The Lian's group at the “Cell Omics Research and Development Centre” plans to develop pioneering new technologies for single-cell-full-length transcript sequencing and mapping transcript distribution at subcellular resolution. These advanced technologies will be applied to elucidate how cytoskeletal forces affect RNA processing and localization dynamics within cells.
Mechanobiology | RNA Splicing; Cytoskeleton | Nucleus | Spatiotemporal Transcriptomics
PhD Project
How do cytoplasmic forces relate to RNA processing and distribution in the nucleus? This essential mechanobiology question, with significant implications for health and therapeutics, remains largely unexplored and will be the focus of this interdisciplinary project. As a PhD candidate, your main objectives will be to i) investigate how cytoskeletal forces influence the kinetics of nuclear RNA splicing in a spatiotemporal manner using advanced live imaging techniques, and ii) develop and apply cutting-edge single-cell spatial transcriptomics approaches to uncover how the cytoskeleton regulates splicing dynamics.
What are we looking for?
The ideal candidate should be a motivated and curious scientist ready to engage in cross-disciplinary and international research in biology and omics technology development. A background in Cell Biology, Molecular Biology, and/or Biophysics is essential. The candidate should share an enthusiasm for investigating the mechanisms of mechanobiology, biomolecular condensates, and RNA. Creativity, independence, and strong communication skills in English are important, as well collaborative spirit to thrive in a diverse research environment.

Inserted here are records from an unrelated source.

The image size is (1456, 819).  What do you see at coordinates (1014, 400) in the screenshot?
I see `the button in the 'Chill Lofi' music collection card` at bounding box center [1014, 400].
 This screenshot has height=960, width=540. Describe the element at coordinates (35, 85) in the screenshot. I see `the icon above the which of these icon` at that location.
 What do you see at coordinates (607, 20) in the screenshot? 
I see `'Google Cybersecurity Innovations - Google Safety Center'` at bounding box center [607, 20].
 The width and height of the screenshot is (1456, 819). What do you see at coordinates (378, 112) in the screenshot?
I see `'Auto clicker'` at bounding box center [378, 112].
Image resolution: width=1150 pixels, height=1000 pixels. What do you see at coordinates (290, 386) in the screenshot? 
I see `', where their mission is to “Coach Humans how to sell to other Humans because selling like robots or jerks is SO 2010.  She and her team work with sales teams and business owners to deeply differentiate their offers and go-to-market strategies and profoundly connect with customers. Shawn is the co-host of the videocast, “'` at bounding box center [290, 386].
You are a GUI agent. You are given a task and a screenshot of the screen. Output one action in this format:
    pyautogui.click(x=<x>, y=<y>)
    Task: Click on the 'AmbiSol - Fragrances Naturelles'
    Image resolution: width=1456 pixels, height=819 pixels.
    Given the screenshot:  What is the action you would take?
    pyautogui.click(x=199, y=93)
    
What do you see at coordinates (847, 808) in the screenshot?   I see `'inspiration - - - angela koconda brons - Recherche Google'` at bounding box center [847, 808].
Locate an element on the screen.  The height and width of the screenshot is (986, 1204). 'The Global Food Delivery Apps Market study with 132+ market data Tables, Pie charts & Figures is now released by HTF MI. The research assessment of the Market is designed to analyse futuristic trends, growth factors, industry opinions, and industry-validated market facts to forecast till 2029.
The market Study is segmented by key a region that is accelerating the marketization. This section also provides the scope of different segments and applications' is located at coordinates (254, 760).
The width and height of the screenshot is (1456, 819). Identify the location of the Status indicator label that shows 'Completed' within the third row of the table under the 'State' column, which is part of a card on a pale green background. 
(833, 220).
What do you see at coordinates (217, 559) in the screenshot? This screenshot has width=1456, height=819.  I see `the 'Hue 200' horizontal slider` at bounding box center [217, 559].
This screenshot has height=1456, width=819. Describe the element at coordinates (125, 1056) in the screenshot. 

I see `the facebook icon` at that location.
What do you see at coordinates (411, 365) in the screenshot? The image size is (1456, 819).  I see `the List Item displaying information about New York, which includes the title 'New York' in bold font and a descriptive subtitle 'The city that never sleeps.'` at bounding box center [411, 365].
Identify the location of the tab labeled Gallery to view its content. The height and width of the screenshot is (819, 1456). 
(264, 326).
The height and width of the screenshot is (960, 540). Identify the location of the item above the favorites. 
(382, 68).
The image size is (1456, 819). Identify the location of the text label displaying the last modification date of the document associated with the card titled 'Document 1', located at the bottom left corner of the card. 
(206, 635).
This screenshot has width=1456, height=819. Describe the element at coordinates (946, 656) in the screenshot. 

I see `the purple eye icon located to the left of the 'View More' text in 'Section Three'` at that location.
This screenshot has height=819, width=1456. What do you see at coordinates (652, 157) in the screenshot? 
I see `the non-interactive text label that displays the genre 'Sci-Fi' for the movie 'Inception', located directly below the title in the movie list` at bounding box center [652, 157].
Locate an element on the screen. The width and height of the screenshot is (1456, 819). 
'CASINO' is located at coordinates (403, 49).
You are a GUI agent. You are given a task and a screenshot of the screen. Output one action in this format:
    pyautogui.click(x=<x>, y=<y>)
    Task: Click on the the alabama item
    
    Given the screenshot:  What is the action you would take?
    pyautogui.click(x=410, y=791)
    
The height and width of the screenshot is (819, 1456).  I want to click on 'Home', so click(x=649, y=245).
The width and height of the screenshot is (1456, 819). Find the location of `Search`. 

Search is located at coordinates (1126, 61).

P2 - Analyzing Structural Variation and Genome Function with Long-Read Multiomics
The T2T Genomics Team at the BGI led by Chentao Yang, specializes in constructing high-quality reference genomes for vertebrates, with a particular focus on telomere-to-telomere (T2T) genomes, employs multi-omics sequencing tools and utilizes comparative genomics and population genetics methods to analyze various biological issues, including genetic variation, genome evolution, and complex regions.
The Repetitive DNA Biology (REPBIO) lab at the CRG, led by Bernardo Rodríguez-Martin, utilizes the latest advances to decode nucleotide sequences, and develops algorithms for examining the role of repetitive DNA in genome function and evolution. Utilizing advanced long-read sequencing and creating computational tools, the lab strives to understand these repeats and their contributions to structural variations, including cancer-related processes and polymorphic structural variants.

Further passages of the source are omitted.